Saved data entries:
....
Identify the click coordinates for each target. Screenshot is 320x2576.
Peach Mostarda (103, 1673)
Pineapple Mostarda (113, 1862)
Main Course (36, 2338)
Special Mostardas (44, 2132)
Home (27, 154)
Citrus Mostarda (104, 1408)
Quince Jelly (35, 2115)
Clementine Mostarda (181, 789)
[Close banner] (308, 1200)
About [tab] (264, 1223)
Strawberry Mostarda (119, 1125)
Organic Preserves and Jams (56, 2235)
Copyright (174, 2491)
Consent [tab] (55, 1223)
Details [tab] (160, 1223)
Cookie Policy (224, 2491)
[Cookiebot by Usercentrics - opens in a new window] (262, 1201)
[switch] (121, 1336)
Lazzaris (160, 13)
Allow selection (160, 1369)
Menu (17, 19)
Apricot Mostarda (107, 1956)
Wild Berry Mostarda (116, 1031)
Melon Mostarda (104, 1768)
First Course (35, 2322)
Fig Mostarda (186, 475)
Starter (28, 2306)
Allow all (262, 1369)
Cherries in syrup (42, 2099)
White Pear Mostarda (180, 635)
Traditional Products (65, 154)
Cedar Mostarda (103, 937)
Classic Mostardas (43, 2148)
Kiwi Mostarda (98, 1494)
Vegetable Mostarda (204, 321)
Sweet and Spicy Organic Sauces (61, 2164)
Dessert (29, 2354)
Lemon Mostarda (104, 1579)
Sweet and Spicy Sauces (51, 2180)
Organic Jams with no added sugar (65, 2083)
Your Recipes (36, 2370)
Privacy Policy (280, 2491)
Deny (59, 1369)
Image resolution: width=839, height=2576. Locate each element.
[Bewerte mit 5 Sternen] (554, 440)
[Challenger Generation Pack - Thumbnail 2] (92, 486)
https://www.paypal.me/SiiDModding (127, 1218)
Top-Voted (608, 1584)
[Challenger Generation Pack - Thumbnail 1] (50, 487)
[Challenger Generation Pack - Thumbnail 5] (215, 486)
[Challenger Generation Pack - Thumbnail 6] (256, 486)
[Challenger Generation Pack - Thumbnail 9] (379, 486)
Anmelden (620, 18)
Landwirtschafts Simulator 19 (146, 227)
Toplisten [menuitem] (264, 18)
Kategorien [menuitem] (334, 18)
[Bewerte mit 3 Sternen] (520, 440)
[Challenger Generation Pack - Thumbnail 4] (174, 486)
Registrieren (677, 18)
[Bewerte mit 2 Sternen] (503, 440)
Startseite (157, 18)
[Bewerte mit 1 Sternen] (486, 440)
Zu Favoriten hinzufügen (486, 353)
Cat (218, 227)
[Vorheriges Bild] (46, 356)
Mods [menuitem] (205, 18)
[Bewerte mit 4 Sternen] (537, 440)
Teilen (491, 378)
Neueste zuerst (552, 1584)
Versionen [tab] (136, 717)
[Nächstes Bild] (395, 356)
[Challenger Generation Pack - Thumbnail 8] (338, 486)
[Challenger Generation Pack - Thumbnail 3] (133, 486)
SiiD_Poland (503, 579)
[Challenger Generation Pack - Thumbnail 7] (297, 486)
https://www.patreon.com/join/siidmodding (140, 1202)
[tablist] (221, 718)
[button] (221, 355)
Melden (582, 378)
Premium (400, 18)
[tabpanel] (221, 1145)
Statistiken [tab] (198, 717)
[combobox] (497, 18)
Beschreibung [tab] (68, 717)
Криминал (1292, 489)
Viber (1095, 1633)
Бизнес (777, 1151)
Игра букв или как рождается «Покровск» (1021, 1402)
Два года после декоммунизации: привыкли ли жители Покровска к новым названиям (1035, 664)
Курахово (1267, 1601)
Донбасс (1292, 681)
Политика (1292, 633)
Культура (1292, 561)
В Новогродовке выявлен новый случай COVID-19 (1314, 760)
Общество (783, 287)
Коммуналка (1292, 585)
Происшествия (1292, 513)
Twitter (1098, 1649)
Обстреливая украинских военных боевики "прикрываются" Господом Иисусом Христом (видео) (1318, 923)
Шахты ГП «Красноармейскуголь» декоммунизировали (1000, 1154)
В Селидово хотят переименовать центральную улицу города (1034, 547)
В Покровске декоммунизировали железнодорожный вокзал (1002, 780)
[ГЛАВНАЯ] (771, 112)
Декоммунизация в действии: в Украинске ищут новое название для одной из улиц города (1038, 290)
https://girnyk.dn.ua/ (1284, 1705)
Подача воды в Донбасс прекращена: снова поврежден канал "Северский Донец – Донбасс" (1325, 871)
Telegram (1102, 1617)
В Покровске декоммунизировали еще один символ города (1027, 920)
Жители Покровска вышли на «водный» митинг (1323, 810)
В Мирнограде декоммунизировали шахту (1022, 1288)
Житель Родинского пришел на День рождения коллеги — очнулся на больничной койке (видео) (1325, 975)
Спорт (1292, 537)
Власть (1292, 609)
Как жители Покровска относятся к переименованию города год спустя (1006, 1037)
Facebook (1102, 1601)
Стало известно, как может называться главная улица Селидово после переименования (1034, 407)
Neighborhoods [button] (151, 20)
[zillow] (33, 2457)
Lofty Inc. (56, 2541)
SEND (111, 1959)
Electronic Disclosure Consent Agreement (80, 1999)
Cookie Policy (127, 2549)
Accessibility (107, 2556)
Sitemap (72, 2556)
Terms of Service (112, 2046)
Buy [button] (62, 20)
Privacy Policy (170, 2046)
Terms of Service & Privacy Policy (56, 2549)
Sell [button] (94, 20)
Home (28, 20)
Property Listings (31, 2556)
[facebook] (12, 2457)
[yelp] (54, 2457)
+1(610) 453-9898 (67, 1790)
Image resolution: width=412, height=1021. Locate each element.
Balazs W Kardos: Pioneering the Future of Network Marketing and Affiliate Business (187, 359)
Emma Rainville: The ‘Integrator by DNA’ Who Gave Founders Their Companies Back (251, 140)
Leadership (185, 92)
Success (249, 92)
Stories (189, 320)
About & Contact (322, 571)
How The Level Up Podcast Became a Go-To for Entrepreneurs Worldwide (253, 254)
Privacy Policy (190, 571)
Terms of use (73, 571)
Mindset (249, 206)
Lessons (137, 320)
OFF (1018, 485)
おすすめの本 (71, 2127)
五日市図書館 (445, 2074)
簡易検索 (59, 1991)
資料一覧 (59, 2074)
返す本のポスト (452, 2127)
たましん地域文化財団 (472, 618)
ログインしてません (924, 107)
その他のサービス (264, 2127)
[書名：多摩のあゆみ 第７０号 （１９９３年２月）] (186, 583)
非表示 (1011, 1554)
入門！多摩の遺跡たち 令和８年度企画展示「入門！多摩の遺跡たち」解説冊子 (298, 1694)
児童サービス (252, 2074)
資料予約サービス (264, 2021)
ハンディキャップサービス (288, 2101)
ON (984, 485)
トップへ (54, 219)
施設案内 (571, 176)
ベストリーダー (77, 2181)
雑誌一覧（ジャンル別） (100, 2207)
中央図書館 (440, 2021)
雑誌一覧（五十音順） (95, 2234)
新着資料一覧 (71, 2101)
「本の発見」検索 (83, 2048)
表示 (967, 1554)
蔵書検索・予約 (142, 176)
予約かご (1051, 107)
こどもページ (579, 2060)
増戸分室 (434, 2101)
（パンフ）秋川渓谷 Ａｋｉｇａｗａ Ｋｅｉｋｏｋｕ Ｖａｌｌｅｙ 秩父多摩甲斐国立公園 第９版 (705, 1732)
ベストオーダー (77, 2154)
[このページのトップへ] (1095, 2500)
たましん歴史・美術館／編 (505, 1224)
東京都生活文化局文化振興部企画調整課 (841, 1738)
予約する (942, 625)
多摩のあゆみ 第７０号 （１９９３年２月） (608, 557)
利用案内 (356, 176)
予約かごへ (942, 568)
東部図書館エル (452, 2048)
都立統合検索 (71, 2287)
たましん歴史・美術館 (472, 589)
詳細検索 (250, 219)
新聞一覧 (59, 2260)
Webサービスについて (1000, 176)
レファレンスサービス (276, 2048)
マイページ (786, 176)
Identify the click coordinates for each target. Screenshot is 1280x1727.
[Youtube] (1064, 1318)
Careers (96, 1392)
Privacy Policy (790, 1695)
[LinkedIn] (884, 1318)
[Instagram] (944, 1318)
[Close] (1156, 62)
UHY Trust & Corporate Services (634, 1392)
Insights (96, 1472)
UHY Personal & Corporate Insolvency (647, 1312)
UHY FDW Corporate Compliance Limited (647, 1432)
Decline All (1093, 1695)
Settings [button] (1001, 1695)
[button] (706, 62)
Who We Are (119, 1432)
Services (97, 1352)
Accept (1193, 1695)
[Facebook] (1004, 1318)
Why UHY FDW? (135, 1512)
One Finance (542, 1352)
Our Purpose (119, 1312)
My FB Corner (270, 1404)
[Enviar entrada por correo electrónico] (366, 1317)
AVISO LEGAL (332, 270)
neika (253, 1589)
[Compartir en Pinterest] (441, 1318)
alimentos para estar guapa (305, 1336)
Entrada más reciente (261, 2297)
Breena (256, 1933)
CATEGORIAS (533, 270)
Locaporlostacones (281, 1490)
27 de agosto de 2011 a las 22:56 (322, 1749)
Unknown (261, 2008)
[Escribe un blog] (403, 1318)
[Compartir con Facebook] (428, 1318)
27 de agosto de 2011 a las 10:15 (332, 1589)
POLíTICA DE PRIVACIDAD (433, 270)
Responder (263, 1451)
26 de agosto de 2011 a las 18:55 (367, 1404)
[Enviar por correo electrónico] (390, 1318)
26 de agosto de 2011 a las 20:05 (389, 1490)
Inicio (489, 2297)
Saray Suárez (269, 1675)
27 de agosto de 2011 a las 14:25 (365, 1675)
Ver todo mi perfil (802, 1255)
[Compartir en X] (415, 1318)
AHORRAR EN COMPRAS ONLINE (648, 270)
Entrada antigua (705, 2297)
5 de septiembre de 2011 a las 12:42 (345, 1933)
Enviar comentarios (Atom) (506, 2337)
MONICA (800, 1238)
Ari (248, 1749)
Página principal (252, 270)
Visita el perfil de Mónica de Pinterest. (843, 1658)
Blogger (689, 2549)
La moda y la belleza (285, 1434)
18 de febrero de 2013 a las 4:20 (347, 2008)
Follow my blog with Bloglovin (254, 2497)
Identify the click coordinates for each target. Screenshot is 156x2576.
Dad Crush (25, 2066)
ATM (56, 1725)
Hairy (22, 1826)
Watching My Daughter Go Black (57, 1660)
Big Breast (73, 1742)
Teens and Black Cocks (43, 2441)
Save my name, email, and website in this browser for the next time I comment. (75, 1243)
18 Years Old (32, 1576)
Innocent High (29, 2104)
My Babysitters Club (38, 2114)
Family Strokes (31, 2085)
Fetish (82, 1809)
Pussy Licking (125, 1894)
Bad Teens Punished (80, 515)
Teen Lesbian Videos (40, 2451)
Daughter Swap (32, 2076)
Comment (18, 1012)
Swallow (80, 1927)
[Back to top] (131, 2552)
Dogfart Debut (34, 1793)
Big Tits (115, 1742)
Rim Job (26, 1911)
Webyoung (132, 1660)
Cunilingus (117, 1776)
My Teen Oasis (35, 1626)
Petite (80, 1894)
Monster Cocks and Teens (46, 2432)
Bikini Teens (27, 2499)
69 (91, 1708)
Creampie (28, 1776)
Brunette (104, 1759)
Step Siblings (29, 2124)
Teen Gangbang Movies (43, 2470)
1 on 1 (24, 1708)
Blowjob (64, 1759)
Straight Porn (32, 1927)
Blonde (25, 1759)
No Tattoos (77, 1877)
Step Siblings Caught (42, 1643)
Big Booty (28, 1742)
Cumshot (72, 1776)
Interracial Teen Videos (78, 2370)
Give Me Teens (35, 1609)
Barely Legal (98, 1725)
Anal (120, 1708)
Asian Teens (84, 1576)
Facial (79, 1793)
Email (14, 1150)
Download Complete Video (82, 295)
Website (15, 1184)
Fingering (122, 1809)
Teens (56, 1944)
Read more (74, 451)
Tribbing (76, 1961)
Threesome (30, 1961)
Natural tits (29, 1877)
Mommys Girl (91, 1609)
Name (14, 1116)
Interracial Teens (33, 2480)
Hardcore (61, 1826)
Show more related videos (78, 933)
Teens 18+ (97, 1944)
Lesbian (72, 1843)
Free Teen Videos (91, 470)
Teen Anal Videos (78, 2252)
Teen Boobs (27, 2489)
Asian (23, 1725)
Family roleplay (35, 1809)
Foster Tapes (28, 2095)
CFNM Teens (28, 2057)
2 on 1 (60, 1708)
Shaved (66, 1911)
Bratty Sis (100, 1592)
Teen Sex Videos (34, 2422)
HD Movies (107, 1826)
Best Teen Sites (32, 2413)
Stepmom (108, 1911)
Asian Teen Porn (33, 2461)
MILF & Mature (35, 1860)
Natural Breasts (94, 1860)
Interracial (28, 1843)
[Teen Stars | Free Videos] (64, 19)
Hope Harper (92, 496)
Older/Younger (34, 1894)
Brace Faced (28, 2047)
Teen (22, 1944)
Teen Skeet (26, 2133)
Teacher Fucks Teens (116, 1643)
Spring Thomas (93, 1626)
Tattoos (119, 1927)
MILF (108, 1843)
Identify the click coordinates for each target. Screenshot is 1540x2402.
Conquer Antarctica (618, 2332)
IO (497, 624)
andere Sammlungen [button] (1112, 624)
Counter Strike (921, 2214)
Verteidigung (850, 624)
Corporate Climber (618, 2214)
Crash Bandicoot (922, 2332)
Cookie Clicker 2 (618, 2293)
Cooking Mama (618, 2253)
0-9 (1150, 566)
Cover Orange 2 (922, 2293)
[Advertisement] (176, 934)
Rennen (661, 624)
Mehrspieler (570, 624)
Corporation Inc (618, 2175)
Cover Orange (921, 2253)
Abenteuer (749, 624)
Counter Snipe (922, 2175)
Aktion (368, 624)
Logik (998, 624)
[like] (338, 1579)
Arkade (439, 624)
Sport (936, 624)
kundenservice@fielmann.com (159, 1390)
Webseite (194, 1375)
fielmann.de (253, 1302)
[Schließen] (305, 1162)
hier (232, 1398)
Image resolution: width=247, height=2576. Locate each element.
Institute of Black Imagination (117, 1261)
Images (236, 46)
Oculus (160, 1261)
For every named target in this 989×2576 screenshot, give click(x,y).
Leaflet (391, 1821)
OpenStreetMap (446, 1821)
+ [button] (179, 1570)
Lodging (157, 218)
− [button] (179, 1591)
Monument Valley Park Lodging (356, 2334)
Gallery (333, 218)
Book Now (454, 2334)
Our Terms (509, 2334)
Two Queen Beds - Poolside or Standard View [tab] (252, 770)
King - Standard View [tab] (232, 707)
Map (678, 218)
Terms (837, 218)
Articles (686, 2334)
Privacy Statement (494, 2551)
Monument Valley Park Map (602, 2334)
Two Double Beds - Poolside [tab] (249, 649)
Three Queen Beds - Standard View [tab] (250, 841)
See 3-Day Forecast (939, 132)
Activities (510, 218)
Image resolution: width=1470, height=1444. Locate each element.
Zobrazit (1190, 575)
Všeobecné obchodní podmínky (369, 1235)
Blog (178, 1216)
....
Your assignment: The first line of the entries above and every line after it, up to and including the line with "Image resolution: width=839, height=2576.", should be set down exactly.

Solution below:
Identify the click coordinates for each target. Screenshot is 320x2576.
Peach Mostarda (103, 1673)
Pineapple Mostarda (113, 1862)
Main Course (36, 2338)
Special Mostardas (44, 2132)
Home (27, 154)
Citrus Mostarda (104, 1408)
Quince Jelly (35, 2115)
Clementine Mostarda (181, 789)
[Close banner] (308, 1200)
About [tab] (264, 1223)
Strawberry Mostarda (119, 1125)
Organic Preserves and Jams (56, 2235)
Copyright (174, 2491)
Consent [tab] (55, 1223)
Details [tab] (160, 1223)
Cookie Policy (224, 2491)
[Cookiebot by Usercentrics - opens in a new window] (262, 1201)
[switch] (121, 1336)
Lazzaris (160, 13)
Allow selection (160, 1369)
Menu (17, 19)
Apricot Mostarda (107, 1956)
Wild Berry Mostarda (116, 1031)
Melon Mostarda (104, 1768)
First Course (35, 2322)
Fig Mostarda (186, 475)
Starter (28, 2306)
Allow all (262, 1369)
Cherries in syrup (42, 2099)
White Pear Mostarda (180, 635)
Traditional Products (65, 154)
Cedar Mostarda (103, 937)
Classic Mostardas (43, 2148)
Kiwi Mostarda (98, 1494)
Vegetable Mostarda (204, 321)
Sweet and Spicy Organic Sauces (61, 2164)
Dessert (29, 2354)
Lemon Mostarda (104, 1579)
Sweet and Spicy Sauces (51, 2180)
Organic Jams with no added sugar (65, 2083)
Your Recipes (36, 2370)
Privacy Policy (280, 2491)
Deny (59, 1369)
Image resolution: width=839, height=2576. Locate each element.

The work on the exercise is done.